** Opening Extracted information block **
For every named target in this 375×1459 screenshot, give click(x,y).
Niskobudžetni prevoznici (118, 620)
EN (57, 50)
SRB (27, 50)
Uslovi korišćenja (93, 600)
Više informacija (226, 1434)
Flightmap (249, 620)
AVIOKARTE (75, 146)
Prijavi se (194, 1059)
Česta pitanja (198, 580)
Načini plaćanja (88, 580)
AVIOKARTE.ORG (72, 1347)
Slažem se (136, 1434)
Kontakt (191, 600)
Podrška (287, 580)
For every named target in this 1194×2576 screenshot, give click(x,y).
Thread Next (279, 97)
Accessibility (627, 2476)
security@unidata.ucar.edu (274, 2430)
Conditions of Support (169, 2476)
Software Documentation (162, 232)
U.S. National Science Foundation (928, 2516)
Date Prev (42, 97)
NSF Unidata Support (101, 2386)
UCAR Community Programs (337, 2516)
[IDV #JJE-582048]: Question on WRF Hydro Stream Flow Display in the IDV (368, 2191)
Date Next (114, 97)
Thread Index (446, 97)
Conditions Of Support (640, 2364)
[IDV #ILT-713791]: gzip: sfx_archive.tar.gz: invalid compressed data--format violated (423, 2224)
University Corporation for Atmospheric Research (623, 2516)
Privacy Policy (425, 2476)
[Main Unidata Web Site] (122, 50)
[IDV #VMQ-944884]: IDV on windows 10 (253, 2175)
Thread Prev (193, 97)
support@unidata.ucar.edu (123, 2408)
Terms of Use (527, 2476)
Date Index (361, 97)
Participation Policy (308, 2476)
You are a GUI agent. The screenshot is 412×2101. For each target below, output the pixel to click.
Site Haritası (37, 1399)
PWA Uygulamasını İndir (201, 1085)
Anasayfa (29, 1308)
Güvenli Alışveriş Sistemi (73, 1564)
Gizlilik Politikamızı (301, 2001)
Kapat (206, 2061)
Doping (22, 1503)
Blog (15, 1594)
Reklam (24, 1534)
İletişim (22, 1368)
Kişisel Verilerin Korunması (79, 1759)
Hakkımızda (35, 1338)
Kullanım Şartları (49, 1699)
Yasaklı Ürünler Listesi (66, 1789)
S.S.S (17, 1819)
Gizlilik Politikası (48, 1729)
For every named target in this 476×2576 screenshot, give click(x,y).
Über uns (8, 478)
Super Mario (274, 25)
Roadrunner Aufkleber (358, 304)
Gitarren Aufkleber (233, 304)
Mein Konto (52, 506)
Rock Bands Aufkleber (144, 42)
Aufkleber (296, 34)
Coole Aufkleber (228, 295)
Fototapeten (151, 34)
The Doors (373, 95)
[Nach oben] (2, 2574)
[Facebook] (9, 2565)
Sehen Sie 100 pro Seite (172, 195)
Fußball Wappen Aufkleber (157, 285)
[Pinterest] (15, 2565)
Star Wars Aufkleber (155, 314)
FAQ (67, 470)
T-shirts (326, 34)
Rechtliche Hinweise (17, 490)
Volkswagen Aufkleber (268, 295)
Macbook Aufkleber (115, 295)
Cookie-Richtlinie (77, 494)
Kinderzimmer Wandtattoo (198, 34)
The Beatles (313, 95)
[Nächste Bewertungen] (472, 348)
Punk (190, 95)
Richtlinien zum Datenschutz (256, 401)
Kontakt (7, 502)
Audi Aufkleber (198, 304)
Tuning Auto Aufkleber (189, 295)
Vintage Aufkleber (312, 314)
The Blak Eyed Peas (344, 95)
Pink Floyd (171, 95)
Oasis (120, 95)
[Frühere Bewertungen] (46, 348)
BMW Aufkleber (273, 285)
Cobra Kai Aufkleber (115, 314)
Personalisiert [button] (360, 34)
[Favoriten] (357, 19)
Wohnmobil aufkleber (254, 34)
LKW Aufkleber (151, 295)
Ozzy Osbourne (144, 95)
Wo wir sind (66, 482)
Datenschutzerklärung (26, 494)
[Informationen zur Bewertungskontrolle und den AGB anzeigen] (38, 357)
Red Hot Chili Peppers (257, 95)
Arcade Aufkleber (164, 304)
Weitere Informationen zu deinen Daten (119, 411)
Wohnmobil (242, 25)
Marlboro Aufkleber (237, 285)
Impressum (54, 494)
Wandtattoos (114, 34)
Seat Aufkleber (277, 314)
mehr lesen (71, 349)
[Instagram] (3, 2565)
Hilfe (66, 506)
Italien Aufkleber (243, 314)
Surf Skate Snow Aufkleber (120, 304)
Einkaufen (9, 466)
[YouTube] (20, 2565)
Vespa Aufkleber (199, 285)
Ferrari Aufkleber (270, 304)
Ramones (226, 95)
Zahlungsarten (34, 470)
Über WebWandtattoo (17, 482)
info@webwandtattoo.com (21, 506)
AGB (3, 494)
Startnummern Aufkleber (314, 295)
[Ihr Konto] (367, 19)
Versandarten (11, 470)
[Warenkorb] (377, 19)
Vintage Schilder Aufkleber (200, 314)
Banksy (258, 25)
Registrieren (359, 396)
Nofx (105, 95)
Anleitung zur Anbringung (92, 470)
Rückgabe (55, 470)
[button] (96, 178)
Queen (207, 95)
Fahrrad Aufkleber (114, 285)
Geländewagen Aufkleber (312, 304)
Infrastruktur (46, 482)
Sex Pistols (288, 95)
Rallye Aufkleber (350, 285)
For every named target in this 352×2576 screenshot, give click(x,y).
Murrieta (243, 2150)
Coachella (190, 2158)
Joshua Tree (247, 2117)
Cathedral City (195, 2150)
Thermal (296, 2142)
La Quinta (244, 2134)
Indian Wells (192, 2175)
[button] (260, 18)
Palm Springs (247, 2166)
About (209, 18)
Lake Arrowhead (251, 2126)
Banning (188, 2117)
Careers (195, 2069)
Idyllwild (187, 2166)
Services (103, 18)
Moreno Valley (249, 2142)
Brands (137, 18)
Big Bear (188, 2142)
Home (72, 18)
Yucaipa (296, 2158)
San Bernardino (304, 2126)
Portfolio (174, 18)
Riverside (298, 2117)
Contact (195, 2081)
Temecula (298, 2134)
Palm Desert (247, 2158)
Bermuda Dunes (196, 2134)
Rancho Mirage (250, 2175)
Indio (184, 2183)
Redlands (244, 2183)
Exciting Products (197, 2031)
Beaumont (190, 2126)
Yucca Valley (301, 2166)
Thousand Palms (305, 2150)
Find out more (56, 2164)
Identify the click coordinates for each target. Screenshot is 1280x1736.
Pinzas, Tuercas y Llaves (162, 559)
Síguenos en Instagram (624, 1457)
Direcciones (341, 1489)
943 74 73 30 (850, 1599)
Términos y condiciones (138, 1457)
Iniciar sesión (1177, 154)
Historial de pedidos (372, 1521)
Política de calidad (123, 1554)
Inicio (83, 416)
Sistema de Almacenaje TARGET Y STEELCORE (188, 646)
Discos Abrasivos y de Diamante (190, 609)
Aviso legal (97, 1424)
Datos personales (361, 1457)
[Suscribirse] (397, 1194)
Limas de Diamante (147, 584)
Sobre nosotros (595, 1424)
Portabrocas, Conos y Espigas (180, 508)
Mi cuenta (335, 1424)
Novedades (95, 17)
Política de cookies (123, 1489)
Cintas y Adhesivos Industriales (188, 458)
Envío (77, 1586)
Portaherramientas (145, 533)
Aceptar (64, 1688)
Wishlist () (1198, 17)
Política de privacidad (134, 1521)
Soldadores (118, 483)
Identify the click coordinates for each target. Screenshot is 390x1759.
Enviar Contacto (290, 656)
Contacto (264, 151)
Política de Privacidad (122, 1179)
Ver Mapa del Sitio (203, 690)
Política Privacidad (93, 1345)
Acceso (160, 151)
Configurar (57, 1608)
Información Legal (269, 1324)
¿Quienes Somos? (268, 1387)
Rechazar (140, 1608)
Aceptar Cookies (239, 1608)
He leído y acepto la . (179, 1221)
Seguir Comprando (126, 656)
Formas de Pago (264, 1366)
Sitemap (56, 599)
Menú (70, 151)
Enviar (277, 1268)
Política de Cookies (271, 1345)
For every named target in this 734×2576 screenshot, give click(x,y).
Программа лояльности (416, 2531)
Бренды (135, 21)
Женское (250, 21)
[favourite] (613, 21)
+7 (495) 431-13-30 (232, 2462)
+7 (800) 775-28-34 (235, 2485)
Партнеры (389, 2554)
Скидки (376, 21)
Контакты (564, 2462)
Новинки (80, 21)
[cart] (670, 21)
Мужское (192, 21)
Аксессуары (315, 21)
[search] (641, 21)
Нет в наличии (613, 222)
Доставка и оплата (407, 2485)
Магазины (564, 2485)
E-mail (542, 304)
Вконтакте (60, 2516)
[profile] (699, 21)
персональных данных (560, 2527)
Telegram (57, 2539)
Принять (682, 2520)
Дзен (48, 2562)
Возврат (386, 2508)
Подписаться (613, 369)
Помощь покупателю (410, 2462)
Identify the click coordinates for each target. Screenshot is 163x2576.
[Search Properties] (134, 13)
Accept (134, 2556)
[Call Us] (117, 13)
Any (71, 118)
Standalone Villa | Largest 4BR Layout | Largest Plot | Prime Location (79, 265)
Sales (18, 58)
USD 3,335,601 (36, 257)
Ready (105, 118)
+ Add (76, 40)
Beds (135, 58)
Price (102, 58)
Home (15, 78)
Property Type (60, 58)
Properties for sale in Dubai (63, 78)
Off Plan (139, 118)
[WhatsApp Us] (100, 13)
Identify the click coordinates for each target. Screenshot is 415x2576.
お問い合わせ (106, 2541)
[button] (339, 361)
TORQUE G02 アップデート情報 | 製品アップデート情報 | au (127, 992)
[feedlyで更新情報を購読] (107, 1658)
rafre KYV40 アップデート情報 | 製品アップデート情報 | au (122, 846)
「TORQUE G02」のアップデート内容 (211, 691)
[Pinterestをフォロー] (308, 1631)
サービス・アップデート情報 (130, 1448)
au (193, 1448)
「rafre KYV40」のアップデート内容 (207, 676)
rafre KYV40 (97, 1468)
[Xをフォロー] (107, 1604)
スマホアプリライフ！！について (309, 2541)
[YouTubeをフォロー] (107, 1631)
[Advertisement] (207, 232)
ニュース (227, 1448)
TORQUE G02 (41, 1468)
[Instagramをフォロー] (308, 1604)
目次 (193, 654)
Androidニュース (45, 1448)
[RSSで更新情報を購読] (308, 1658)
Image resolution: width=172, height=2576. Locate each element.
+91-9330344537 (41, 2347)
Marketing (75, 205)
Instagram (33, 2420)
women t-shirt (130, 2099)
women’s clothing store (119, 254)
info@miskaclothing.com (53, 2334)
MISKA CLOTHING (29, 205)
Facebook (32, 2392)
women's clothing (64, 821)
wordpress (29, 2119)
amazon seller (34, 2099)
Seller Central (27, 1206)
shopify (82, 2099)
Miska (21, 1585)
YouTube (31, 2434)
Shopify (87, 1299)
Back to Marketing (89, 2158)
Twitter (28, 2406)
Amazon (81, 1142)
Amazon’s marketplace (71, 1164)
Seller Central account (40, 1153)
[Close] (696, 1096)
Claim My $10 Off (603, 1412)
** Closing Extracted information block **
• [What is required]:
Which lines above run from the one containing "Política de calidad (123, 1554)" down to the one containing "Portaherramientas (145, 533)"? Repeat exactly those, both ends included, and nothing else.

• [Result of this exercise]:
Política de calidad (123, 1554)
Inicio (83, 416)
Sistema de Almacenaje TARGET Y STEELCORE (188, 646)
Discos Abrasivos y de Diamante (190, 609)
Aviso legal (97, 1424)
Datos personales (361, 1457)
[Suscribirse] (397, 1194)
Limas de Diamante (147, 584)
Sobre nosotros (595, 1424)
Portabrocas, Conos y Espigas (180, 508)
Mi cuenta (335, 1424)
Novedades (95, 17)
Política de cookies (123, 1489)
Cintas y Adhesivos Industriales (188, 458)
Envío (77, 1586)
Portaherramientas (145, 533)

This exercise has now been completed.